BEGIN Records

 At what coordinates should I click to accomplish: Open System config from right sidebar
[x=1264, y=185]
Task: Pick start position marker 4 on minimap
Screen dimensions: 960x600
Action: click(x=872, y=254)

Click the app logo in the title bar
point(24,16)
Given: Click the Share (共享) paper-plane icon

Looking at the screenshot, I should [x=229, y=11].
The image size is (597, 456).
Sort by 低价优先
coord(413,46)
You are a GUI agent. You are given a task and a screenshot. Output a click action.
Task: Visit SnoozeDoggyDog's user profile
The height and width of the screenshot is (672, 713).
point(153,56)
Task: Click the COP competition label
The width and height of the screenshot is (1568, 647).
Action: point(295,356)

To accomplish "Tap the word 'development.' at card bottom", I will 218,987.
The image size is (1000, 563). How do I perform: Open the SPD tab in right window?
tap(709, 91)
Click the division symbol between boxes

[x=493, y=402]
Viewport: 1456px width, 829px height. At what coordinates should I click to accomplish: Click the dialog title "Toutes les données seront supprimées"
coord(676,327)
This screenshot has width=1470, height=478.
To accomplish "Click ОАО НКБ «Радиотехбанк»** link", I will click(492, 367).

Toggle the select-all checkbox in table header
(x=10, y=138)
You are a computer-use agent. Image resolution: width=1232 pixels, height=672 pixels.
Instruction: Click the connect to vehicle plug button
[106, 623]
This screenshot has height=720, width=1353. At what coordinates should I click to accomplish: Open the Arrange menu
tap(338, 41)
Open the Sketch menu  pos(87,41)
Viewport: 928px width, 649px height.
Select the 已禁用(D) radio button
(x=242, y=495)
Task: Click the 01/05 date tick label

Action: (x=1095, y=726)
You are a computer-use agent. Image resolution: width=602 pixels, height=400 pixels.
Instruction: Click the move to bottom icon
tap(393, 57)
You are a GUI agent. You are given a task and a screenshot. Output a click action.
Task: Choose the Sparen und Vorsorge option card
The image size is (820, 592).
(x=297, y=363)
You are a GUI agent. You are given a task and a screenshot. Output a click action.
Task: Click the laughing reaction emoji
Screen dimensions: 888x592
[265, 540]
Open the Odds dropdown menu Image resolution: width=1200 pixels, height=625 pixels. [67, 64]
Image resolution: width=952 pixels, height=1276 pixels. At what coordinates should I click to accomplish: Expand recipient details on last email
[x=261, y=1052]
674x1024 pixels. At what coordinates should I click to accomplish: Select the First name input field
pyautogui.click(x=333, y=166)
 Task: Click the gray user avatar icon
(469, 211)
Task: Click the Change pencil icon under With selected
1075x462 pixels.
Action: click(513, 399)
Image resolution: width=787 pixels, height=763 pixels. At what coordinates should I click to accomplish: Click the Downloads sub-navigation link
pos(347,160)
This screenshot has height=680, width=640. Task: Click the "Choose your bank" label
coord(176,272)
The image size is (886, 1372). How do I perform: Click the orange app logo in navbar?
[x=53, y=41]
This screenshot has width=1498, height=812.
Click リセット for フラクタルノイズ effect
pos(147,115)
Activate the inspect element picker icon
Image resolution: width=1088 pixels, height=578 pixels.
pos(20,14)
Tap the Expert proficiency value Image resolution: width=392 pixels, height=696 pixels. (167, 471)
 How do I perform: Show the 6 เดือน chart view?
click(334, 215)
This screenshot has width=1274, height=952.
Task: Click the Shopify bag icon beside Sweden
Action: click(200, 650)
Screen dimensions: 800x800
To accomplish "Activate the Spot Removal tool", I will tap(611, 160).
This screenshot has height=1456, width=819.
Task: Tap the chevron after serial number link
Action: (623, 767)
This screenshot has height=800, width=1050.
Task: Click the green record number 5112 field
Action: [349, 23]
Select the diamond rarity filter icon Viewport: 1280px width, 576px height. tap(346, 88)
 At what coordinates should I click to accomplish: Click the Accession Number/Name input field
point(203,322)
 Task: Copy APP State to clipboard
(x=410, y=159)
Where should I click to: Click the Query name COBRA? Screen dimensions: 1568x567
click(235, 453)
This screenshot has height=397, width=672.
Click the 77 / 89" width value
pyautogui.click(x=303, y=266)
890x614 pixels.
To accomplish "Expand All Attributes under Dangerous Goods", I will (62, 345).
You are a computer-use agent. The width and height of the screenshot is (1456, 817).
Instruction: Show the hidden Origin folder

END Records

Your answer should be every line from the material above in which the word "under" appears.

Task: Click the Change pencil icon under With selected
To accomplish "Expand All Attributes under Dangerous Goods", I will (62, 345).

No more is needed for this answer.